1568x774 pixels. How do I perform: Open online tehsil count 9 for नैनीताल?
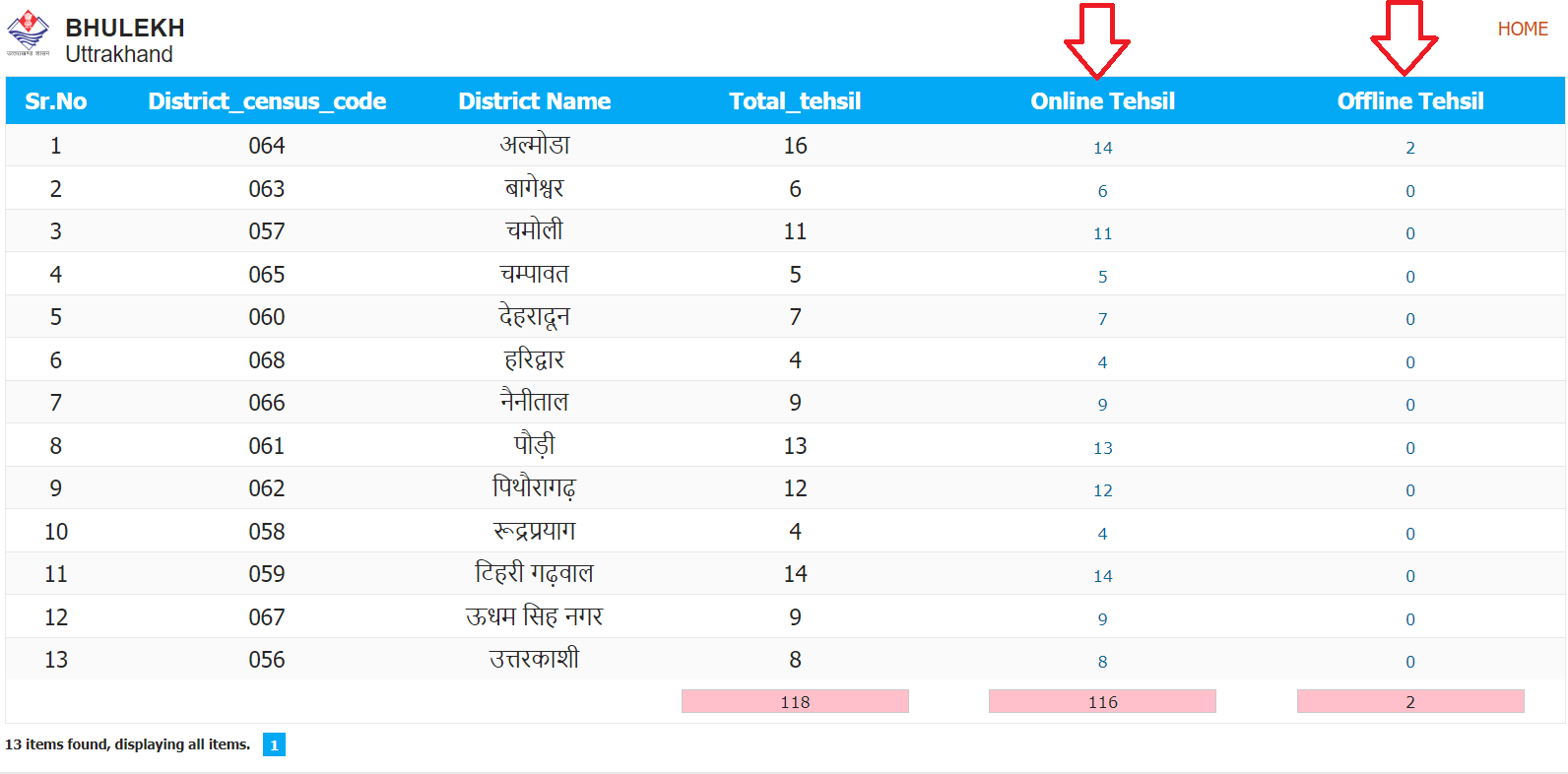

...

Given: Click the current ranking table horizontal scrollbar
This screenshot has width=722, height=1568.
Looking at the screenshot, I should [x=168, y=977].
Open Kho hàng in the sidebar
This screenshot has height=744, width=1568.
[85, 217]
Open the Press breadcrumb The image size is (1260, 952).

...

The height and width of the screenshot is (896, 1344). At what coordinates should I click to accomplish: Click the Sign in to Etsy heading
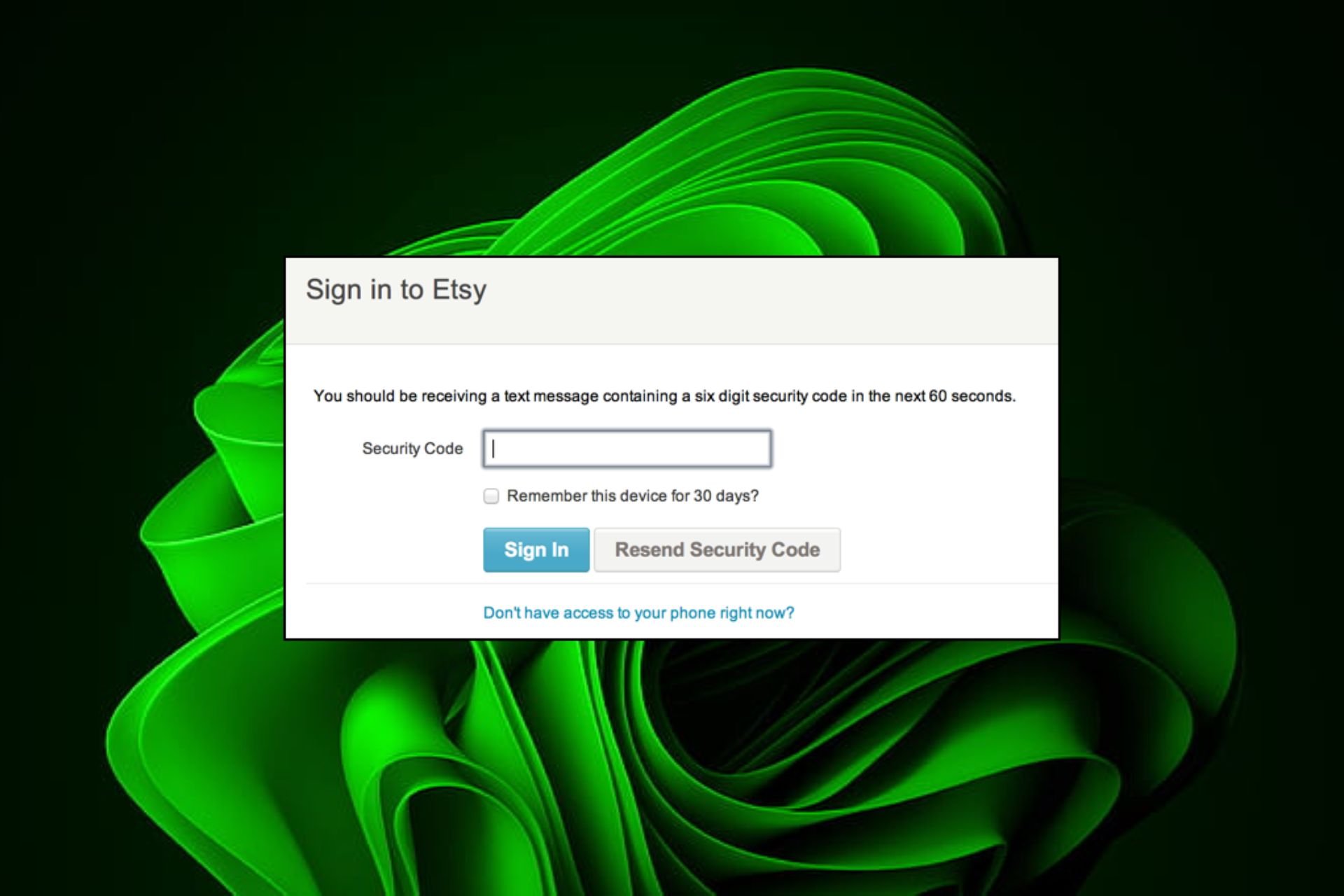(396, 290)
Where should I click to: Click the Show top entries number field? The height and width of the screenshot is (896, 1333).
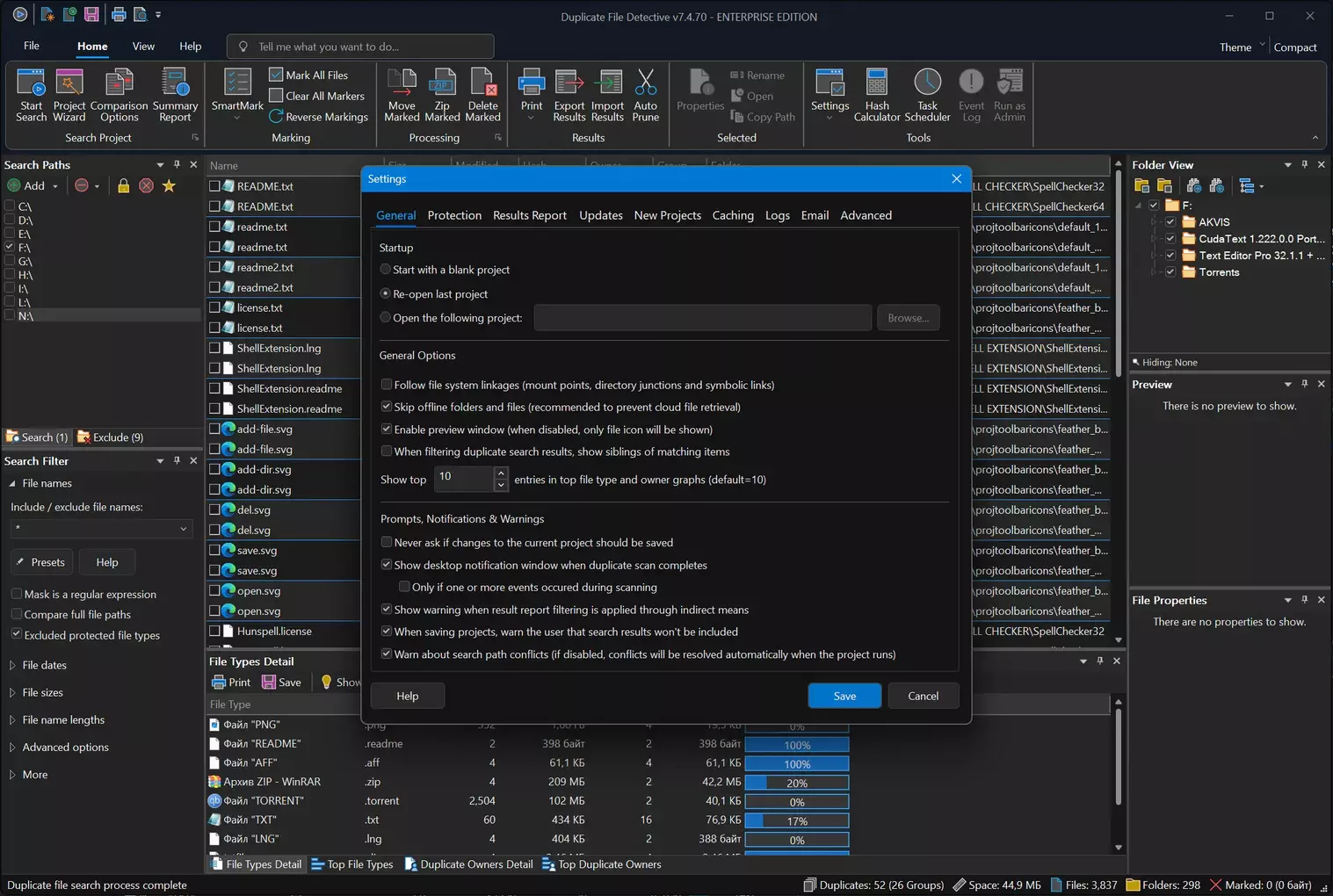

THE EXERCISE:
Copy the entries again, starting with the line containing "Open Kho hàng in the sidebar" and going on through the line containing "Open the Press", requests included. Increase every coordinate in the answers by 134.

WRITTEN RESPONSE:
Open Kho hàng in the sidebar
This screenshot has height=744, width=1568.
[219, 351]
Open the Press breadcrumb The image size is (1260, 952).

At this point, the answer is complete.